▶ _Action item_
Reproduce the passage on Gershkovich's conviction word for word, from "Gershkovich’s conviction is" to "March last year.".

▶ _Text passage_
-- Opening Marker --
Last month, Deputy Foreign Minister Sergei Ryabkov said Russia was awaiting a response from Washington to its exchange offer. He said “the ball is in the United States’ court. We are waiting for their response to the ideas that were presented to them.”

Ryabkov said the Kremlin had “repeatedly emphasized that the United States” should “seriously consider the signals” Moscow had sent to Washington about possible deals but did not detail the proposals.

“I understand that the Americans are probably not happy with something in these ideas. That’s their problem,” he said.

Gershkovich’s conviction is likely to have a further chilling effect on the work of foreign journalists in Russia. Many media organizations pulled their correspondents out of Russia after his arrest in March last year.

Gershkovich is the first American journalist arrested in Russia for alleged spying since 1986, during the Cold War, when Nicholas Daniloff, a correspondent for U.S. News & World Report, was detained by the Soviet security service. Daniloff was held for 13 days before being freed without facing trial in exchange for Gennadi Zakharov, who had been arrested by the FBI in New York for spying in a sting operation.

The United Nations’ Working Group on Arbitrary Detentions this month called on Russia to free Gershkovich without a trial and to pay him compensation. It concluded that, “There is a striking lack of any factual or legal substantiation provided by the authorities of the Russian Federation for the espionage charges” against him.

His arrest was “designed to punish his reporting” on Russia’s war against Ukraine, “lacked a legal basis and is arbitrary,” the U.N. working group said.

Associates of the late Russian opposition leader Alexei Navalny, who died in jail in Russia in February, said that there was nearly an agreement that month on a deal exchanging Krasikov for Navalny and two Americans.
-- Closing Marker --
▶ _Data section_
-- Opening Marker --
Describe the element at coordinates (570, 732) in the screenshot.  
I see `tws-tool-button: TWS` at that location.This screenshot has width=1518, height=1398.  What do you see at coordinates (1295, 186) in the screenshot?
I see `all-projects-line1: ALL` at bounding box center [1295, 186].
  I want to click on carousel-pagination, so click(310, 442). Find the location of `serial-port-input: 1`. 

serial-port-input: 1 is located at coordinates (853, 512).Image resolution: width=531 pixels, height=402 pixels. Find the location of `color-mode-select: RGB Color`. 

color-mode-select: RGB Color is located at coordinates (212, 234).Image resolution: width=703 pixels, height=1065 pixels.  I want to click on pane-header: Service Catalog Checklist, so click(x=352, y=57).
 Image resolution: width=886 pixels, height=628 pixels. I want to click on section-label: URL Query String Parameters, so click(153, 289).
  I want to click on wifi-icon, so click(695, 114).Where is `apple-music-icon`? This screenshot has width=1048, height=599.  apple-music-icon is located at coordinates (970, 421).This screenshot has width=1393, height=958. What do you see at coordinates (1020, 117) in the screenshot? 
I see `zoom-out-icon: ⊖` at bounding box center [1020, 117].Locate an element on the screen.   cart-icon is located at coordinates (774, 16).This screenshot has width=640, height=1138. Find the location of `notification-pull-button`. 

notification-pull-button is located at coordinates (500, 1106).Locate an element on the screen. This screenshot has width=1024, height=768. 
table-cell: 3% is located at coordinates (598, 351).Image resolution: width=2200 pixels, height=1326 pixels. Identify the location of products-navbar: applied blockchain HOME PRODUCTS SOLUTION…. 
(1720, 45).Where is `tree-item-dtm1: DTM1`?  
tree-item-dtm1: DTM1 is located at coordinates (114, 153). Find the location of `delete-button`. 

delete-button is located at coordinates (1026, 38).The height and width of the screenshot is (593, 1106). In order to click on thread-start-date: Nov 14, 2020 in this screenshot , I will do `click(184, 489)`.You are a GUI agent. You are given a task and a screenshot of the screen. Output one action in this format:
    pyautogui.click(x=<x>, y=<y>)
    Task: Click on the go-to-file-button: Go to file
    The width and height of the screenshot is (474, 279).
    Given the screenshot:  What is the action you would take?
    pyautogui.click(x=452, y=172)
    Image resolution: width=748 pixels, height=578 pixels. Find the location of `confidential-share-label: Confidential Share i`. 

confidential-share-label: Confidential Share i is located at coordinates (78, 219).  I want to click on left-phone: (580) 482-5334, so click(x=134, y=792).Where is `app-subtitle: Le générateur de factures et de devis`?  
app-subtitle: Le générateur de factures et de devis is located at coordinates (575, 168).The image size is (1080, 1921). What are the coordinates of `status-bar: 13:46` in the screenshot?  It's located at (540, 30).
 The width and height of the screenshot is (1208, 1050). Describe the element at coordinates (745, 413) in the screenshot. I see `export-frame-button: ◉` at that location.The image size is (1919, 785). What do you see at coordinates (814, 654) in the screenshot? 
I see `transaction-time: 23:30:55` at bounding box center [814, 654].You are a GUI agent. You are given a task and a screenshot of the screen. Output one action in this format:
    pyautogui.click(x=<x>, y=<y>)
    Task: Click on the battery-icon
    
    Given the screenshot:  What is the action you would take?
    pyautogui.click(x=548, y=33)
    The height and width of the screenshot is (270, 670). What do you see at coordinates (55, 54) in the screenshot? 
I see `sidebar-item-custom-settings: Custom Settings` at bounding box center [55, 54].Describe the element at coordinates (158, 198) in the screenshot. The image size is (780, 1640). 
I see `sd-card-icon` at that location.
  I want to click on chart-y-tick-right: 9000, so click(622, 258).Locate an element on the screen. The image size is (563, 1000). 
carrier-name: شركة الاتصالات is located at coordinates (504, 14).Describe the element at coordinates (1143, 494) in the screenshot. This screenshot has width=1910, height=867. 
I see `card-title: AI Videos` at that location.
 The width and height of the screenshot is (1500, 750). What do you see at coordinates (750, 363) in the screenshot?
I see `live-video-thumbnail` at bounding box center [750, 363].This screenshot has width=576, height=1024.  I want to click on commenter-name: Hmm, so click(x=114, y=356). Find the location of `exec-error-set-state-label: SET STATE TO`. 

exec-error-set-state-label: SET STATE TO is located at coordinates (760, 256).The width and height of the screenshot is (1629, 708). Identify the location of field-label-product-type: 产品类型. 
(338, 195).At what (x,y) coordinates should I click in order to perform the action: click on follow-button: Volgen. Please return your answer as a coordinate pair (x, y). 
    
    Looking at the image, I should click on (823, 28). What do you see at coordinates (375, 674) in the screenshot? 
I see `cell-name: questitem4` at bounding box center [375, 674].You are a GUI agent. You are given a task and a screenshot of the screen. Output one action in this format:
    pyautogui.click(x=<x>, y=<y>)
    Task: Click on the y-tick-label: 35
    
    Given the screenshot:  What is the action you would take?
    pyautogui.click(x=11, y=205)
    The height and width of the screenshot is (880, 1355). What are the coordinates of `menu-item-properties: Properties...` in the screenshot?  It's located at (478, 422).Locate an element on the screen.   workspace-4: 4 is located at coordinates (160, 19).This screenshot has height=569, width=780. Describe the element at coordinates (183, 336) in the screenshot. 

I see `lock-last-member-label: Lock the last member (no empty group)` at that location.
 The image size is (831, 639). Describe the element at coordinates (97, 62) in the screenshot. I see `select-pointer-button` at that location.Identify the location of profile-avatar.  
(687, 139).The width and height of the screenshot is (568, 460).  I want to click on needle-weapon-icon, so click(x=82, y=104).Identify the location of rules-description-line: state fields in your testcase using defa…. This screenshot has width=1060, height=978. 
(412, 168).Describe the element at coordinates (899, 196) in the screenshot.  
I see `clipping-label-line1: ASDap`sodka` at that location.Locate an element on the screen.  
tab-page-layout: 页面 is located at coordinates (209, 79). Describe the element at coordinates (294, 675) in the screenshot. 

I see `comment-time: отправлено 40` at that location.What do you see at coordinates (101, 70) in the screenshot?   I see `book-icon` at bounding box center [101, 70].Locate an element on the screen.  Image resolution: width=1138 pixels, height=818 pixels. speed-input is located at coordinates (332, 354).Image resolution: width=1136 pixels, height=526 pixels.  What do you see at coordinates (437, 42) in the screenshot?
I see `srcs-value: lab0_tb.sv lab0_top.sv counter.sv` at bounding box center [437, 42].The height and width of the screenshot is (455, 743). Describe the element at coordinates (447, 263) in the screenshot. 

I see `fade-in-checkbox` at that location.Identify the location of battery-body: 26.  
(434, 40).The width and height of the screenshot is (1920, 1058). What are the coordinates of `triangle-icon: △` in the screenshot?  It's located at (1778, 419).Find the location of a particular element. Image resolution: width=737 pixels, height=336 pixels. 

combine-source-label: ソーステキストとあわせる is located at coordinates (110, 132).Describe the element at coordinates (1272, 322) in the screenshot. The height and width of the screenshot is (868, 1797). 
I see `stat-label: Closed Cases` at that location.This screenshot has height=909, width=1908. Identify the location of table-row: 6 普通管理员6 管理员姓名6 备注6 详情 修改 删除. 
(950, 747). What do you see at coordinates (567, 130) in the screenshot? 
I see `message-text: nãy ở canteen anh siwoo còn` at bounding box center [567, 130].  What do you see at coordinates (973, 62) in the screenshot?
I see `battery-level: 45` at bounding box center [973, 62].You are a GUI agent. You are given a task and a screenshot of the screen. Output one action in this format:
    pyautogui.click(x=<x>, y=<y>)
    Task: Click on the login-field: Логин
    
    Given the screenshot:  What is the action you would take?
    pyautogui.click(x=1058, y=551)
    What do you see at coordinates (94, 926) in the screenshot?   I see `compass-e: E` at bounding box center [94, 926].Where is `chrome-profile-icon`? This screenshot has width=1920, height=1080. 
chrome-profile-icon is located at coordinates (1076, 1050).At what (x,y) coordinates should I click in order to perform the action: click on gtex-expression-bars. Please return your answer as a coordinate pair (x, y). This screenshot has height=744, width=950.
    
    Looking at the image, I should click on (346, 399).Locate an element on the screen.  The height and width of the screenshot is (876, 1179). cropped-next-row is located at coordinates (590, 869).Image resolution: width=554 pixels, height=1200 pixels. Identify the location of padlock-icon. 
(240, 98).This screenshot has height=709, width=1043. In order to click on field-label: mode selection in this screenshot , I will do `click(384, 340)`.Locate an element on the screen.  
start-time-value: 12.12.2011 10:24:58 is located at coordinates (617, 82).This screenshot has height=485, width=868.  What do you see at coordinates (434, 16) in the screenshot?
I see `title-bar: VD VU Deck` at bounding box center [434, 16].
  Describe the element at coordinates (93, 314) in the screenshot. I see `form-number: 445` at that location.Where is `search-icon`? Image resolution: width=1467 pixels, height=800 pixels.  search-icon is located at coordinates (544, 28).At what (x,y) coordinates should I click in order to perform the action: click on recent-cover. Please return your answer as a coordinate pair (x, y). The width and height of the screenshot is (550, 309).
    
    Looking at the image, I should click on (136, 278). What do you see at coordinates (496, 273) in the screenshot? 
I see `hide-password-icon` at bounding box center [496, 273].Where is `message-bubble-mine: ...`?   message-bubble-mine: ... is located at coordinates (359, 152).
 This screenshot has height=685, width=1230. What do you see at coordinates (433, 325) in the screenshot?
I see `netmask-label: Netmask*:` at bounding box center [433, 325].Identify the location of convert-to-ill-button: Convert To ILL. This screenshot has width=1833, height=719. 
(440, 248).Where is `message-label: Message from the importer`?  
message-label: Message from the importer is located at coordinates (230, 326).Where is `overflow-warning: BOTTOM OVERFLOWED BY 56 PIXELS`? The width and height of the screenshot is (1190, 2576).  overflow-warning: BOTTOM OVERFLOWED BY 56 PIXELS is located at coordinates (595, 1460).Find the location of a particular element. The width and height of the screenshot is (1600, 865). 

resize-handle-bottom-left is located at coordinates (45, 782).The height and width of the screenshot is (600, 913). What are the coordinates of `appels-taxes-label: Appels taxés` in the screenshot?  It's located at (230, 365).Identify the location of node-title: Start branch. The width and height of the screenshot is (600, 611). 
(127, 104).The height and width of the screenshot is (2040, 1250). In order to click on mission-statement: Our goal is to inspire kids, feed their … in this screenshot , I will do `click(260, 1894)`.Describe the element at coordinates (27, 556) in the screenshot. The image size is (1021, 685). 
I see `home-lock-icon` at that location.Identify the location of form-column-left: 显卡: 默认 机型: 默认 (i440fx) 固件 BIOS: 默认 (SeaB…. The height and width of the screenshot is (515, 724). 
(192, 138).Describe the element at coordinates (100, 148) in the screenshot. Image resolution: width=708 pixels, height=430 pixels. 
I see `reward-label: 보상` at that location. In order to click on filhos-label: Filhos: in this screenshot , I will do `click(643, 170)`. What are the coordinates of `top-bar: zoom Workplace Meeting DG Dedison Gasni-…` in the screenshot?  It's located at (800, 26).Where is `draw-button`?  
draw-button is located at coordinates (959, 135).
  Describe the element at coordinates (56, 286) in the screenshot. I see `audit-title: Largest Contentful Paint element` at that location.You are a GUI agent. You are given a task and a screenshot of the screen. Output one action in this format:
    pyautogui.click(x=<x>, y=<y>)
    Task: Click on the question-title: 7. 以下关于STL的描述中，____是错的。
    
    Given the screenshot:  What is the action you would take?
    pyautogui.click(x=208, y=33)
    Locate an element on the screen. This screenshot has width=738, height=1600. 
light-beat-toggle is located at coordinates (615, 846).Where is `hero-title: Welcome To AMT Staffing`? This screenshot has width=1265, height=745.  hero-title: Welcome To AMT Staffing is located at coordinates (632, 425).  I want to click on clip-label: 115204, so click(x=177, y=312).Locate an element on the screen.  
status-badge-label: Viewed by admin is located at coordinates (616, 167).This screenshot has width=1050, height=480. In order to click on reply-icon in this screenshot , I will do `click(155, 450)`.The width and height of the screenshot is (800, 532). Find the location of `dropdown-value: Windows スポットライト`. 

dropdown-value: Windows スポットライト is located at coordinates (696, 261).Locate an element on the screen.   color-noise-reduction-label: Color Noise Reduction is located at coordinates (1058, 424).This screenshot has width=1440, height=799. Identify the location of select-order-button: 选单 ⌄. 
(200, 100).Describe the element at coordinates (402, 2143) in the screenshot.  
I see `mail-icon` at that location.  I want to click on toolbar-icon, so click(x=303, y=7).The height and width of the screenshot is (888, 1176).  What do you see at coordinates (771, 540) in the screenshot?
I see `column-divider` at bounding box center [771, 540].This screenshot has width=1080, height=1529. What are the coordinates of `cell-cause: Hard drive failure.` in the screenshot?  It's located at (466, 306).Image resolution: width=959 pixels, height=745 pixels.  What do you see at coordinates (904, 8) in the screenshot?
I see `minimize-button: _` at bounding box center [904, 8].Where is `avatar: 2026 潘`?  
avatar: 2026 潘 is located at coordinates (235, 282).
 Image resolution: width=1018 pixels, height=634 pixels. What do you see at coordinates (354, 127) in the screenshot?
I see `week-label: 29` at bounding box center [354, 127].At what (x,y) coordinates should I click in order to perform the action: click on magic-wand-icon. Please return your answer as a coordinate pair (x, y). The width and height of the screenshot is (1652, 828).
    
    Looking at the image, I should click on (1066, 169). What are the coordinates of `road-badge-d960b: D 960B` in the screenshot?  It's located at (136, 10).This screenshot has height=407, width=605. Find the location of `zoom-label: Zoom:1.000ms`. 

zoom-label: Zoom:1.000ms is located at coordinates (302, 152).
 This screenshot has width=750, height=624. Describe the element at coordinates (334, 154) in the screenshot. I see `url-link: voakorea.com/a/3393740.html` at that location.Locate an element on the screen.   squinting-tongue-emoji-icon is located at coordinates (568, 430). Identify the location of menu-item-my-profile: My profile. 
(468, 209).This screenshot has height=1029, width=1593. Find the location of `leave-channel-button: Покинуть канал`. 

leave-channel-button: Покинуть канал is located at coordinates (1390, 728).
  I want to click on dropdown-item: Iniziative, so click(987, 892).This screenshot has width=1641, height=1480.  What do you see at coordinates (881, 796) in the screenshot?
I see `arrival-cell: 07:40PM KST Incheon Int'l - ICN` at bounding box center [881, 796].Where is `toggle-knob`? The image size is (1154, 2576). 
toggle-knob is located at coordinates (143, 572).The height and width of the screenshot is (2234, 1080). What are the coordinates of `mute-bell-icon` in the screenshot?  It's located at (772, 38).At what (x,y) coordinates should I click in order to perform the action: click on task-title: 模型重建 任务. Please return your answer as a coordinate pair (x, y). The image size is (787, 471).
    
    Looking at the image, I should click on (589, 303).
-- Closing Marker --
▶ _Worked solution_
Gershkovich’s conviction is likely to have a further chilling effect on the work of foreign journalists in Russia. Many media organizations pulled their correspondents out of Russia after his arrest in March last year.